Classical liberals were aware of the disparity in power between the state and the individual. And it was their task to abolish the power of the state when that state threatened their human rights.
But in later centuries, liberalism began to involve the intervention of the state in a capitalist economy. Classical liberals were influenced by figures such as Adam Smith, who argued for the free market system with the assumption that human beings were naturally sympathetic and cooperative. He wanted an “equality of outcome, not opportunity” (Chomsky). Although Smith was skeptical of the government, he did support intervention when it came to “national security, law enforcement, and infrastructure” (Millard, Vézina 3.3.1).
Reform liberals were in favor of the freedom to be left alone just like classical liberals, except they believed individuals should have the capacity for freedom or the “equal opportunity” to prosper just like those who were wealthy (Millard, Vézina 3.3.2). They wanted the government to take a more active role, such as redistributing wealth through taxation and developing more social programs for the poor (Millard, Vézina 3.3.2).
Classical liberalism coalesced in Britain and from there penetrated into America and Europe, over the 17th and 18th centuries” but it “grew [to the height of its] influence as capitalism and the effects of the Industrial Revolution spread throughout much of Europe and North America and, eventually, beyond. These forces came together to provide colossal technological innovation, urbanization, and the creation of huge amounts of private wealth (Millard, Vézina 3.3.1)

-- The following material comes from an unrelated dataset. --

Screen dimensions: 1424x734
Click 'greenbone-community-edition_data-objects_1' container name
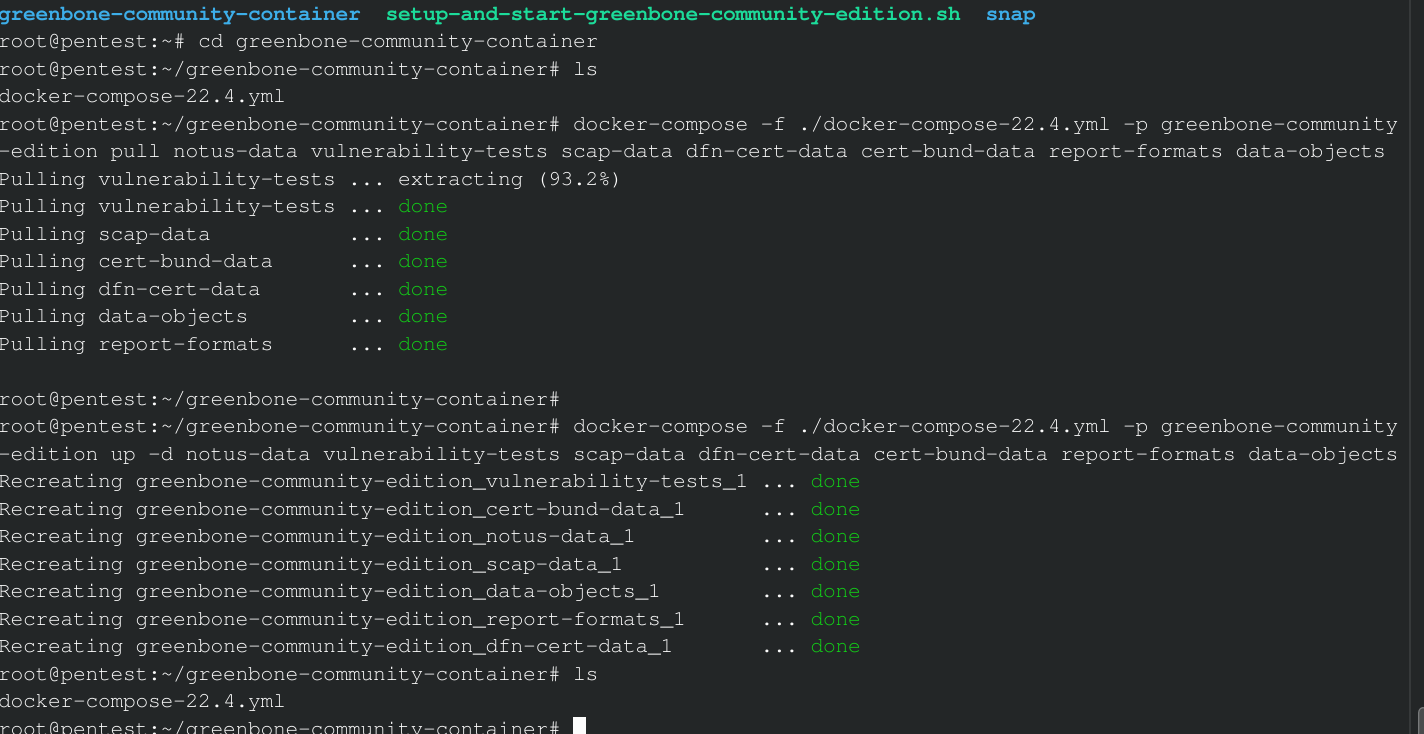(x=397, y=591)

During the 19th century, however,
laissez-faire capitalism and industrialization created immense wealth and technological innovation, but also appalling poverty. Labourers often worked in miserable conditions for long hours and for minimal pay. They were frequently children. Urban slums abounded and were rife with prostitution, disease, and violence. Economic slumps brought little assistance from the state and could leave even hard-working and capable people in desperate straits. (Millard, Vézina 3.3.1).
These conditions led to social reforms and the strengthening of labor unions. The popularity of alternative philosophies such as socialism and anarchism arose as well. (Millard, Vézina 3.3.1).

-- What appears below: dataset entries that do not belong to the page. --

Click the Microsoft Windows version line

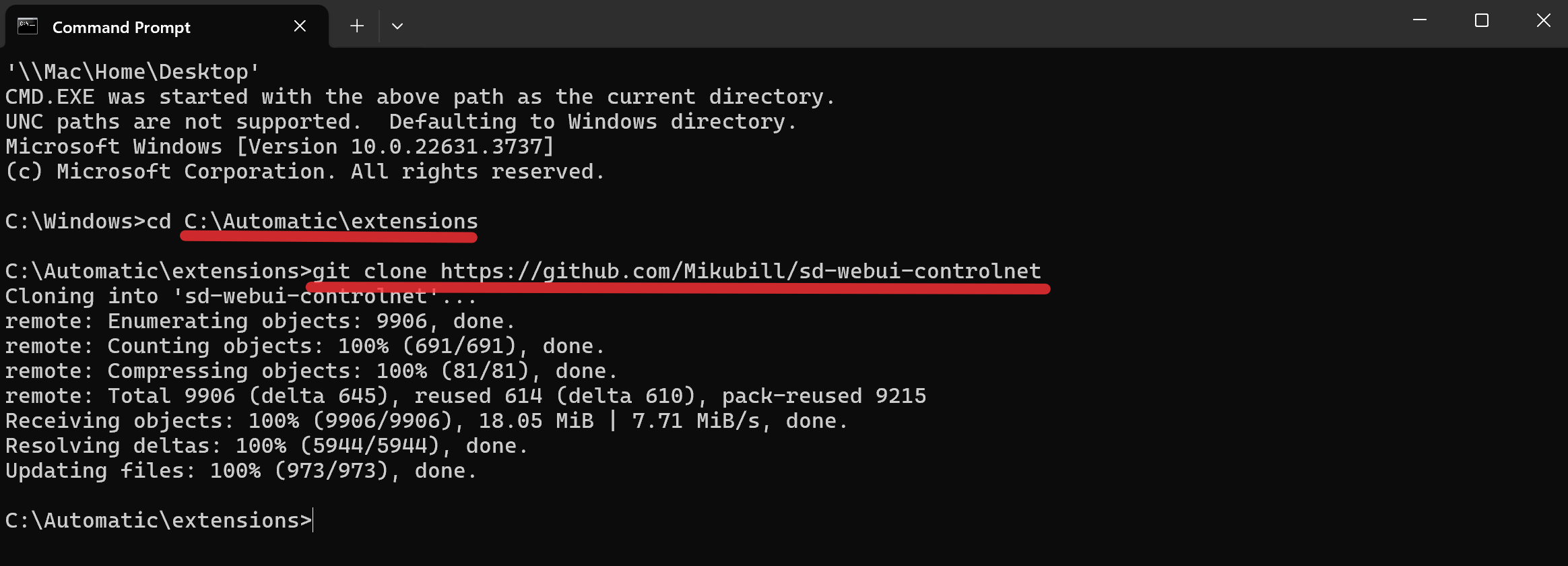point(279,147)
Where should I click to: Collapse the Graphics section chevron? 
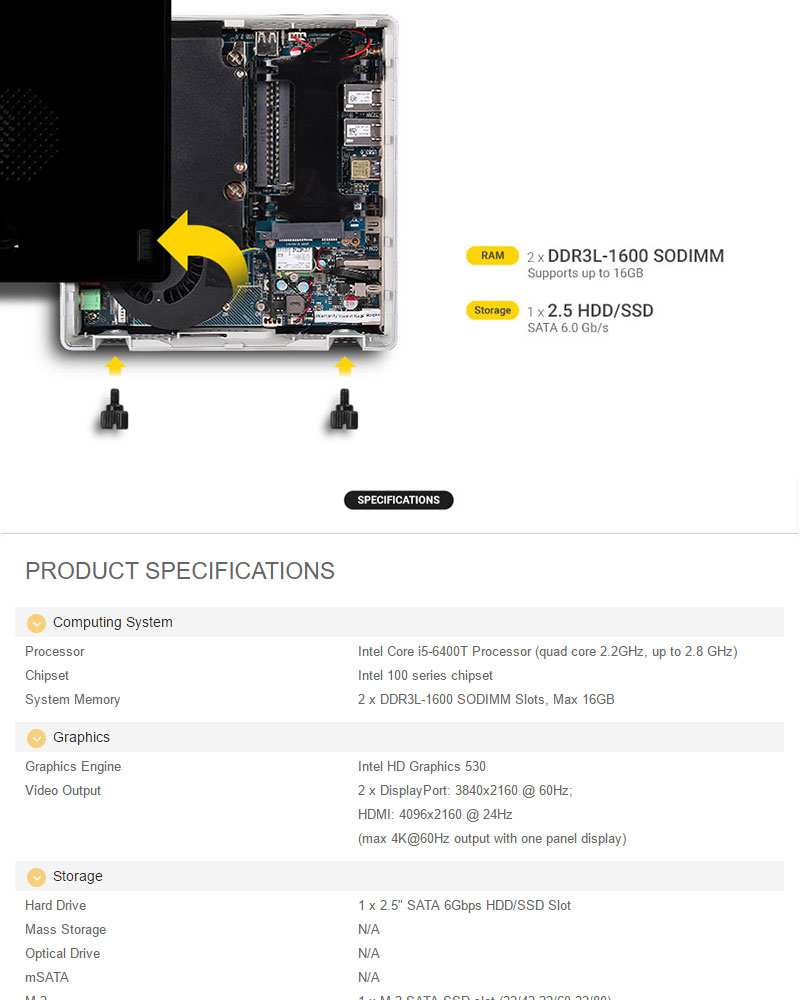pyautogui.click(x=36, y=738)
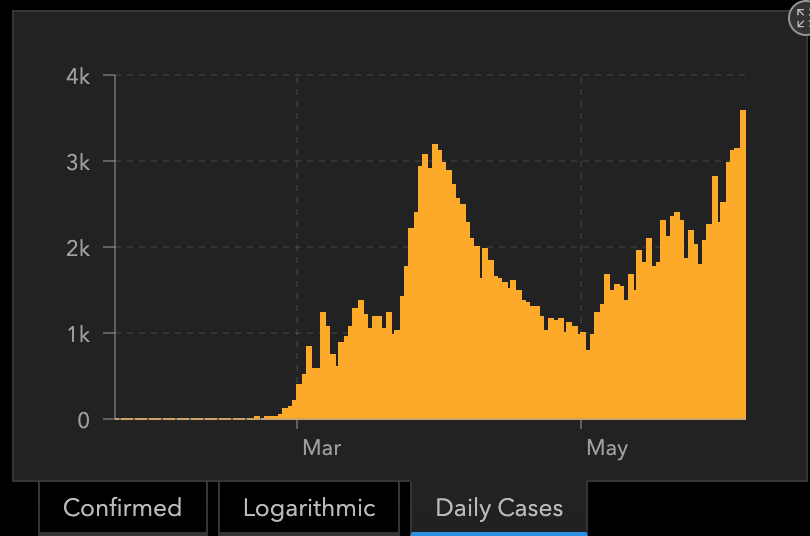Click the May label on the x-axis
The image size is (810, 536).
tap(606, 447)
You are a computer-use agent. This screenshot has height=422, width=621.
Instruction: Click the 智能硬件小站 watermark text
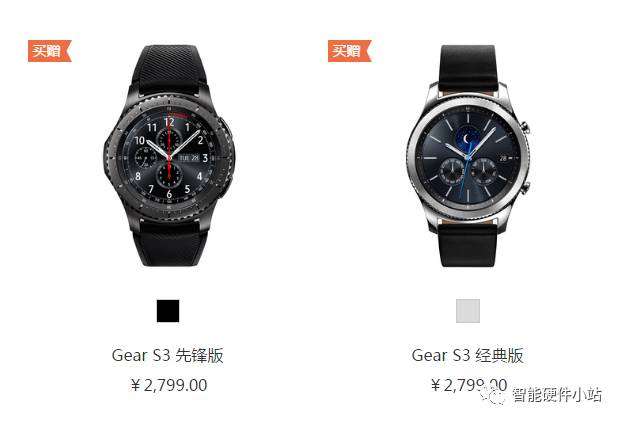557,395
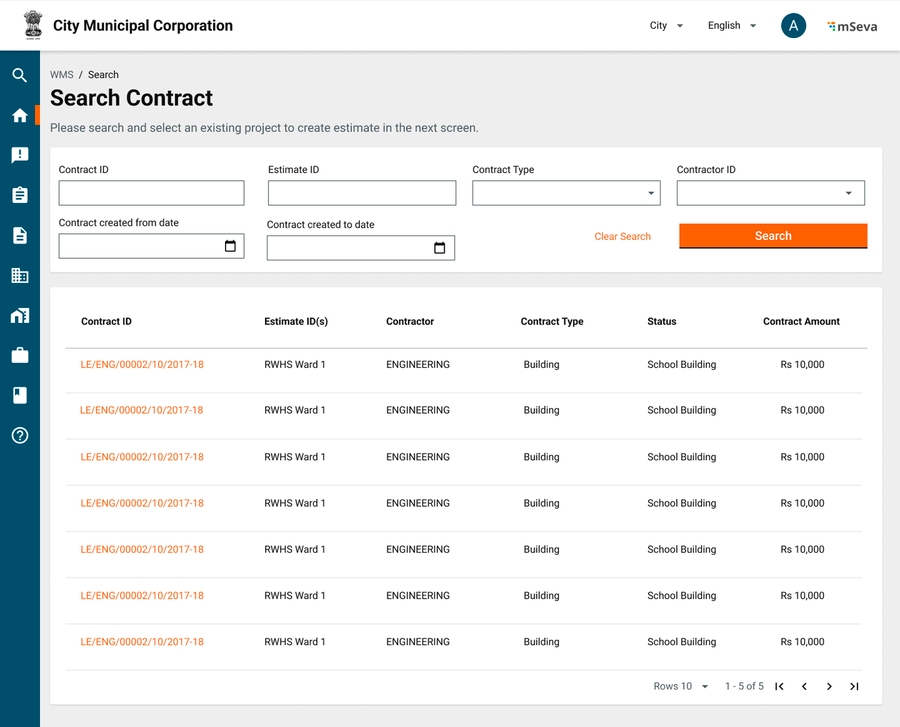Go to the next page of results
Screen dimensions: 900x727
[x=829, y=686]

Classical liberals were against the concentration of power, but in earlier centuries, they were focused more on the “church and state and feudal system” (Chomsky).
Philosophers such as Humboldt “had no conception of the forms that industrial capitalism would take” (Chomsky). Enlightenment figures were not around to see the concentration of corporate power and its tremendous influence on the state (Millard, Vézina 3.3.2).
According to Nicki Lisa Cole:
Capitalism today is a much different economic system than it was when it debuted in Europe in the 14th century. In fact, the system of capitalism has gone through three distinct epochs, beginning with mercantile, moving on to classical (or competitive), and then evolving into Keynesianism or state capitalism in the 20th century before it would morph once more into the global capitalism we know today.
Nevertheless, classical liberals “stressed the importance of diversity and free creation” among individuals (Chomsky). They believed that liberty was central to their lives and they resisted any institution that violated their inalienable rights.
Chomsky, Noam. Magee, Bryan. Men of Ideas. The Ideas of Chomsky. BBC Television. 1978.
Chomsky, Noam. Government in the Future. Published at libcom.org. February 16, 1970.
Cole, Nicki Lisa, Ph.D. The Three Historic Phases of Capitalism and How They Differ. ThoughtCo. Apr. 5, 2023.
Millard, Gregory. Vézina, Valérie. Political Ideologies and Worldviews: An Introduction. https://kpu.pressbooks.pub/political-ideologies/chapter/2-3-1-classical-liberalism/
Smith, George. The System of Liberty: Themes in the History of Classical Liberalism. Cambridge University Press. 2013.